[Data supplied]

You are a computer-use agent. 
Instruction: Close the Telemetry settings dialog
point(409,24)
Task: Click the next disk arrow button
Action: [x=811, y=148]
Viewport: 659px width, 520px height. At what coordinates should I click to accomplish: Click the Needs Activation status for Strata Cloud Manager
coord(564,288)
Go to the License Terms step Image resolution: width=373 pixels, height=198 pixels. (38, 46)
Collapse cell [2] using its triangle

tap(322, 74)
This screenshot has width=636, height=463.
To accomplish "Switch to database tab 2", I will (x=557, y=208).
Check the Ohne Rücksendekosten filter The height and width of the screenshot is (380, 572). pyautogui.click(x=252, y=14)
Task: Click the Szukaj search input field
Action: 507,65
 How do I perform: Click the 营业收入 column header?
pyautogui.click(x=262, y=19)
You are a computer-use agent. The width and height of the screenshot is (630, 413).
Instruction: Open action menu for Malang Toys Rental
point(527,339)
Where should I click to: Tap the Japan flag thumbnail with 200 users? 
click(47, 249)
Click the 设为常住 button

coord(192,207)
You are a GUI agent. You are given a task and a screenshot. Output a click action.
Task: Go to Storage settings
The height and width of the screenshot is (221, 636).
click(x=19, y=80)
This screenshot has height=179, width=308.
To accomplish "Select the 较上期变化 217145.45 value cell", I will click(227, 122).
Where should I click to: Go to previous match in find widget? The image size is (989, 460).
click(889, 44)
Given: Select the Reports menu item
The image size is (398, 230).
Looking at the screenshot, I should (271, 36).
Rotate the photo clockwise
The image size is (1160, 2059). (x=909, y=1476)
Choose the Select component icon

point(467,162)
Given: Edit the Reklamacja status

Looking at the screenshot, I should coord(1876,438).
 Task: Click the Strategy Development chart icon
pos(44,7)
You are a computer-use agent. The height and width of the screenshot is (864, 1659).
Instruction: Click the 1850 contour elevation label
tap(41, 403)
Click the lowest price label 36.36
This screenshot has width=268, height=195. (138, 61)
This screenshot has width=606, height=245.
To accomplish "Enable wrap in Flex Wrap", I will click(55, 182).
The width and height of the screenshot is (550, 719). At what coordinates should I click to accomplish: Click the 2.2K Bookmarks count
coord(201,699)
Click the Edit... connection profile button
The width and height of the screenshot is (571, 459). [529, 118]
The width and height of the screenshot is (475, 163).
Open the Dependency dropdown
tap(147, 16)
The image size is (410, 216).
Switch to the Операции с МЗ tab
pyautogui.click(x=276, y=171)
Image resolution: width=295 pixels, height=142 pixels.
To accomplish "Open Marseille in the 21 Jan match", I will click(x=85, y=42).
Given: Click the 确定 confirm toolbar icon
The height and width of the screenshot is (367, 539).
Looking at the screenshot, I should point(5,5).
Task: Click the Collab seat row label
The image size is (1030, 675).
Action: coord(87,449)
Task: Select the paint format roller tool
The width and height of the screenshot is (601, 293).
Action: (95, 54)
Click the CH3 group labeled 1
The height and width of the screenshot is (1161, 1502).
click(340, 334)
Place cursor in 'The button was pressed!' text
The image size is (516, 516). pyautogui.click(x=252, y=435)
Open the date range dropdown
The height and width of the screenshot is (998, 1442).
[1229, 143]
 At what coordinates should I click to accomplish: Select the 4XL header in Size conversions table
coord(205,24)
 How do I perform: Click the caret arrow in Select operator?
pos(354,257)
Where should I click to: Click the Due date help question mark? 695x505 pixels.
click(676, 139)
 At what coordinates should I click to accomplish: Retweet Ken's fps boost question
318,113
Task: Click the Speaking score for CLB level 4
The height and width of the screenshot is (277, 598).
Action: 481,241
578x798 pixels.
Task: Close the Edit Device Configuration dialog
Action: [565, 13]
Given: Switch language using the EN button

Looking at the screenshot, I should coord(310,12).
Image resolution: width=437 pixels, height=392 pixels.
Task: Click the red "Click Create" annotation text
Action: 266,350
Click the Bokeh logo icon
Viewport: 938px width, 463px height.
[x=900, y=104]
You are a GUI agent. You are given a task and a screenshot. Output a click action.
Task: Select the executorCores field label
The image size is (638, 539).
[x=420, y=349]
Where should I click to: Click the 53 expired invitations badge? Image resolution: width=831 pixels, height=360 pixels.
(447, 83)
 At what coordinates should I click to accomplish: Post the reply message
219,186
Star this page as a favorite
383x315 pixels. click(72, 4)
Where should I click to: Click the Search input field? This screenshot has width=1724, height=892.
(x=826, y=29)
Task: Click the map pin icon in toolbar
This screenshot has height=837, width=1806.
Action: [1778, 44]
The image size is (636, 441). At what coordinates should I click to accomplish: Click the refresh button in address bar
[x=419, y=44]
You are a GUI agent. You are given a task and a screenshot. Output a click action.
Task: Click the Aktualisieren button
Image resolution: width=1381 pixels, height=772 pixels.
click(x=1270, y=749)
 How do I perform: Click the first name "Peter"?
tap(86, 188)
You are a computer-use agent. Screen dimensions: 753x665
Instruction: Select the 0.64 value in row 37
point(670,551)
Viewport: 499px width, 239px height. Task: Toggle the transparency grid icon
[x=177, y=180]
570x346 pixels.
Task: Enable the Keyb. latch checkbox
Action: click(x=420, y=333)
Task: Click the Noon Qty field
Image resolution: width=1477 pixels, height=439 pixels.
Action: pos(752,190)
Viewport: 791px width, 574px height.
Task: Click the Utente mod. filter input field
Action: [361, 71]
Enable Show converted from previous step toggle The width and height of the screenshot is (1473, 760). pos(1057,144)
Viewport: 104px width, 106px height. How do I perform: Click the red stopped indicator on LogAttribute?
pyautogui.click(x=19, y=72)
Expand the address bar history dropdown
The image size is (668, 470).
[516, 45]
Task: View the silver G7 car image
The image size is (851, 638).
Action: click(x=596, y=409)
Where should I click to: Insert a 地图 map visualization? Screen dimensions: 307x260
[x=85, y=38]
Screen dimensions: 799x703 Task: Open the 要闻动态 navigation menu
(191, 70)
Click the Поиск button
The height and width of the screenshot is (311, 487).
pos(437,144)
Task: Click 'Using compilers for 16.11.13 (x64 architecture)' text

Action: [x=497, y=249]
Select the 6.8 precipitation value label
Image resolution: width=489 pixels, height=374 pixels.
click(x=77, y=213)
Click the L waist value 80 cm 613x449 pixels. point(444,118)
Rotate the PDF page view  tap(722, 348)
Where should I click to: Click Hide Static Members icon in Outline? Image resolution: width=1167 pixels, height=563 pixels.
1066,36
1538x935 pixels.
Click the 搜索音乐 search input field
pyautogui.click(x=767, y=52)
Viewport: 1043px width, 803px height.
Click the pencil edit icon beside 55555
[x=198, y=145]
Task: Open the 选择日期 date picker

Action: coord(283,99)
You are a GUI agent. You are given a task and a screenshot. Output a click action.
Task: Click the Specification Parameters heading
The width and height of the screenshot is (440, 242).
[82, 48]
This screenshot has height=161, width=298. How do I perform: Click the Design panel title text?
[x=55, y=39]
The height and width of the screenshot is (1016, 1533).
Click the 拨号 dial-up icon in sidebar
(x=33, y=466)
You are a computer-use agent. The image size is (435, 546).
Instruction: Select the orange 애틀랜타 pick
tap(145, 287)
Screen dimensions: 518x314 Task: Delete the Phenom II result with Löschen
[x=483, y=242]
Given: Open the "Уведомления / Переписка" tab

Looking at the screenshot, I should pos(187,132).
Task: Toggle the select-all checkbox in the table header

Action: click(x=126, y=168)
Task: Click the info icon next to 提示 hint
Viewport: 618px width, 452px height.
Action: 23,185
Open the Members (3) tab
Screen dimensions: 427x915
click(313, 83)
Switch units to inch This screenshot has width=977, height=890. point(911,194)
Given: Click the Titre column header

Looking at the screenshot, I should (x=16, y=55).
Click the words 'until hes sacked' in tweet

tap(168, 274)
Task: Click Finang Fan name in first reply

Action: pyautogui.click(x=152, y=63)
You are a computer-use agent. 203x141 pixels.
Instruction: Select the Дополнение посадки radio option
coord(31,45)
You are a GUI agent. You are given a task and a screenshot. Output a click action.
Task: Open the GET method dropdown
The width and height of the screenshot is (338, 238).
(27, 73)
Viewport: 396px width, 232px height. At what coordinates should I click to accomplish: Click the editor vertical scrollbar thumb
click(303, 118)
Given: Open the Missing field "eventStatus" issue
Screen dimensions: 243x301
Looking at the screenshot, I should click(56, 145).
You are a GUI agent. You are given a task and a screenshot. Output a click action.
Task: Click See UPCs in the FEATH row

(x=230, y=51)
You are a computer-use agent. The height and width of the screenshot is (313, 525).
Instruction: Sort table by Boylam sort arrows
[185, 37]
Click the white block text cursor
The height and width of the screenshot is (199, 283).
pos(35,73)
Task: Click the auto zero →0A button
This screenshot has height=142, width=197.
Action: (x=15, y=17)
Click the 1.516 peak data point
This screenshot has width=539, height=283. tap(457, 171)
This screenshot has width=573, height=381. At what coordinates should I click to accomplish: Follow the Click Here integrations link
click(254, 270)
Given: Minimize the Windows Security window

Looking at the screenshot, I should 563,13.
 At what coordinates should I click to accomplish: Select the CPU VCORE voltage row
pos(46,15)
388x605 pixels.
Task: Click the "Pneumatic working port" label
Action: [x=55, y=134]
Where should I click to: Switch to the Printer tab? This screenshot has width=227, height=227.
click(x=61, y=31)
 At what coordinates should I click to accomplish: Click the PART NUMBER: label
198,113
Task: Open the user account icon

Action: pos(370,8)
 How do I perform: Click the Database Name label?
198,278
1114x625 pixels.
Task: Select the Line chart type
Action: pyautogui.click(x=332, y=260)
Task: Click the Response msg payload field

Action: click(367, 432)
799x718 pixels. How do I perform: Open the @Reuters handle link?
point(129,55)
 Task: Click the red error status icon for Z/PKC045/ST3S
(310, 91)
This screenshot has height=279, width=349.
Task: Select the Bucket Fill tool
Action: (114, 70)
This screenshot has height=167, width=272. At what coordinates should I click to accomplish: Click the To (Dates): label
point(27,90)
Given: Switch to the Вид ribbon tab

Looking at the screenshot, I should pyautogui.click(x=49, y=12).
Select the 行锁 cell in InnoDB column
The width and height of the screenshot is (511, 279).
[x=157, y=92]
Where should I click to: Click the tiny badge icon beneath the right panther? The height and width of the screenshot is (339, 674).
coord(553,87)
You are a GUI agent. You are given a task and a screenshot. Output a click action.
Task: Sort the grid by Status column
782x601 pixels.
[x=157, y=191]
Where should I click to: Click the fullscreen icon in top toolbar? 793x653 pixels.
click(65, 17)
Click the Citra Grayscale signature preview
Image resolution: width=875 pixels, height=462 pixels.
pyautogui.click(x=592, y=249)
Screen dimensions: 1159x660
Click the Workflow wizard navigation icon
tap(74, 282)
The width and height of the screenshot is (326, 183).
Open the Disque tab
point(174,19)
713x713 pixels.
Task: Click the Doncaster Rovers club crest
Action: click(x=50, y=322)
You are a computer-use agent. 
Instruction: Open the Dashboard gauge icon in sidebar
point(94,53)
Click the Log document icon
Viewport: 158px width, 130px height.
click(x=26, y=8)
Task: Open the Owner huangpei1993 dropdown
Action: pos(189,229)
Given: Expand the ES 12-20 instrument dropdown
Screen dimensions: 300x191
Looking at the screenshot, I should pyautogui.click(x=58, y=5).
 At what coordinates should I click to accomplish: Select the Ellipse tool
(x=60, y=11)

[/Data supplied]

> _What is being asked_: Proceeding from the line containing "Image resolution: width=489" through the line containing "The height and width of the screenshot is (1016, 1533).", transcribe the lines above exactly, both end lines included.

> _Result of the exercise_:
Image resolution: width=489 pixels, height=374 pixels.
click(x=77, y=213)
Click the L waist value 80 cm 613x449 pixels. point(444,118)
Rotate the PDF page view  tap(722, 348)
Where should I click to: Click Hide Static Members icon in Outline? Image resolution: width=1167 pixels, height=563 pixels.
1066,36
1538x935 pixels.
Click the 搜索音乐 search input field
pyautogui.click(x=767, y=52)
Viewport: 1043px width, 803px height.
Click the pencil edit icon beside 55555
[x=198, y=145]
Task: Open the 选择日期 date picker

Action: coord(283,99)
You are a GUI agent. You are given a task and a screenshot. Output a click action.
Task: Click the Specification Parameters heading
The width and height of the screenshot is (440, 242).
[82, 48]
This screenshot has height=161, width=298. How do I perform: Click the Design panel title text?
[x=55, y=39]
The height and width of the screenshot is (1016, 1533).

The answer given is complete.